Saved entries:

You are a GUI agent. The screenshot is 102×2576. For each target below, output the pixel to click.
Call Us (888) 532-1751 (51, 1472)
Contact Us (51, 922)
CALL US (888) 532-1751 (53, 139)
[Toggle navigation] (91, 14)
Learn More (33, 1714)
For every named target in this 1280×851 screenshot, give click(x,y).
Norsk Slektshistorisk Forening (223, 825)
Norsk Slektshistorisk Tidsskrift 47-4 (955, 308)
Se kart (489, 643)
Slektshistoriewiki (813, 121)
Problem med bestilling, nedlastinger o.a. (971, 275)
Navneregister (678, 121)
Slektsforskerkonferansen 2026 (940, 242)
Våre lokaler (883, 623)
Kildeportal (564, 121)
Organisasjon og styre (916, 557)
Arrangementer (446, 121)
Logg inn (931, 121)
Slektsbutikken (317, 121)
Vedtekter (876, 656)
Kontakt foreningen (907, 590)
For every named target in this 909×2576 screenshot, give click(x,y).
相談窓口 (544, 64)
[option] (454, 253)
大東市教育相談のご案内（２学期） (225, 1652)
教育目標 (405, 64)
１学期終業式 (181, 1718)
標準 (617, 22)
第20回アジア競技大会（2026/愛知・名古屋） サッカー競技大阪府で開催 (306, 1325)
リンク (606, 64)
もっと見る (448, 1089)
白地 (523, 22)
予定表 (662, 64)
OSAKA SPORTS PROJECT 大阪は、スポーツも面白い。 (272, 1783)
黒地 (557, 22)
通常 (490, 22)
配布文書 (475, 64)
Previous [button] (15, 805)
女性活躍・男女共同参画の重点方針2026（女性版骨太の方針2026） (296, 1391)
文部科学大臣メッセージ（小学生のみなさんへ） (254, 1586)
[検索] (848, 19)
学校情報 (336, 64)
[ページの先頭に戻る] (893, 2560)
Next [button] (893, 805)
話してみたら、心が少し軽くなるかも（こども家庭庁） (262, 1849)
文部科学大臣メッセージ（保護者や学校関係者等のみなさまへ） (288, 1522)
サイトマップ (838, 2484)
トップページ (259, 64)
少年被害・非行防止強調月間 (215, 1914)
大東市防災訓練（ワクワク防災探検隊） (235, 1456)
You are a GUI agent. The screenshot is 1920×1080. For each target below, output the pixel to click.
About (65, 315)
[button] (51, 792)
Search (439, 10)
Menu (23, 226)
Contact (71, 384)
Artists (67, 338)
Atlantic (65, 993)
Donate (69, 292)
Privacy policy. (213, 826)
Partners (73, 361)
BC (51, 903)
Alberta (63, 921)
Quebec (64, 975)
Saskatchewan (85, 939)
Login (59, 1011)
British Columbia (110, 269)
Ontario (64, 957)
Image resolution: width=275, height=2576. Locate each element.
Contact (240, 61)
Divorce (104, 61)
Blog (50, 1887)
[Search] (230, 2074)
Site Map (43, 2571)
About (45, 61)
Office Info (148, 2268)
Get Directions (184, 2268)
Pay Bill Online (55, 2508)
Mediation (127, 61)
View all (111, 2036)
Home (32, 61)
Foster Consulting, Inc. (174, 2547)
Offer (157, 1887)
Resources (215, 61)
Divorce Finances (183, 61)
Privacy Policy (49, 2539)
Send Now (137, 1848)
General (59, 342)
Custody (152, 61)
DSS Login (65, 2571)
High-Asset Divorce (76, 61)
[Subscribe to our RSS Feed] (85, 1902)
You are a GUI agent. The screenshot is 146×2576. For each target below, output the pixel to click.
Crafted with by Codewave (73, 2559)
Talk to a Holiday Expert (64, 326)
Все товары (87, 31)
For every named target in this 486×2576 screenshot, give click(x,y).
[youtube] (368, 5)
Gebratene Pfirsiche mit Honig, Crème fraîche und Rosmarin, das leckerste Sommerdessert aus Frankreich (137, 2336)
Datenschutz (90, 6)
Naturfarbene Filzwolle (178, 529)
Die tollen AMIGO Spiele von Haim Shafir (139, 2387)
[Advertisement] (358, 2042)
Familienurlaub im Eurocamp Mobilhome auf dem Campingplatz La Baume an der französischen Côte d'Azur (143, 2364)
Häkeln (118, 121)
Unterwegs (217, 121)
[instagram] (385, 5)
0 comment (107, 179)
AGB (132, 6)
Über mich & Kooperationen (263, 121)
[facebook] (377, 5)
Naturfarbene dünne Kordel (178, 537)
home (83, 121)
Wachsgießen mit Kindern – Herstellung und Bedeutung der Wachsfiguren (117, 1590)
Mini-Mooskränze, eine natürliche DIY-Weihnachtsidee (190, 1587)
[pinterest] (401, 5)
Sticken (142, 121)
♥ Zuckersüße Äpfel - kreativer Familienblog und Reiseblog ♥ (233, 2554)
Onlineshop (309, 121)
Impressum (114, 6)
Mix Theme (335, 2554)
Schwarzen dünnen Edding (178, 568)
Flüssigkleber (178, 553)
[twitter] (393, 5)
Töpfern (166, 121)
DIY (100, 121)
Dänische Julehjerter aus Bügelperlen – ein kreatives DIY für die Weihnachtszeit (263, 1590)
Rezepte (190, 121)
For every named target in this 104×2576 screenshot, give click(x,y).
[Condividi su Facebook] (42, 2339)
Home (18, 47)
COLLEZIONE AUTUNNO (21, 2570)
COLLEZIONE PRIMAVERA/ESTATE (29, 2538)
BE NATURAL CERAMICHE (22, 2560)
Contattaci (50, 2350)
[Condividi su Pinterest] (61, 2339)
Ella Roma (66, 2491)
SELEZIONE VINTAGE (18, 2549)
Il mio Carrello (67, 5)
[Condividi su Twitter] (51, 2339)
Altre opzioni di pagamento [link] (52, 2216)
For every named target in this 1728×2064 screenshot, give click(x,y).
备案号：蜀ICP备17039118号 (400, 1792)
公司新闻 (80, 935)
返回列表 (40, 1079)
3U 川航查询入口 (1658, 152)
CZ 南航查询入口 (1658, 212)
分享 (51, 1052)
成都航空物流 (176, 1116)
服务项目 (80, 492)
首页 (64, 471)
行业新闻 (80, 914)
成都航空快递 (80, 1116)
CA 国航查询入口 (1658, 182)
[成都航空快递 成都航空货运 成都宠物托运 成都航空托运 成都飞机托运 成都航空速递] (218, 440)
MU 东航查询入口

*Instructions to follow:* Beginning at the line with "Get Directions (184, 2268)" and ending at the line with "DSS Login (65, 2571)", reproduce each line of the data above exactly, and add no other lines.

*Exercise result:*
Get Directions (184, 2268)
Pay Bill Online (55, 2508)
Mediation (127, 61)
View all (111, 2036)
Home (32, 61)
Foster Consulting, Inc. (174, 2547)
Offer (157, 1887)
Resources (215, 61)
Divorce Finances (183, 61)
Privacy Policy (49, 2539)
Send Now (137, 1848)
General (59, 342)
Custody (152, 61)
DSS Login (65, 2571)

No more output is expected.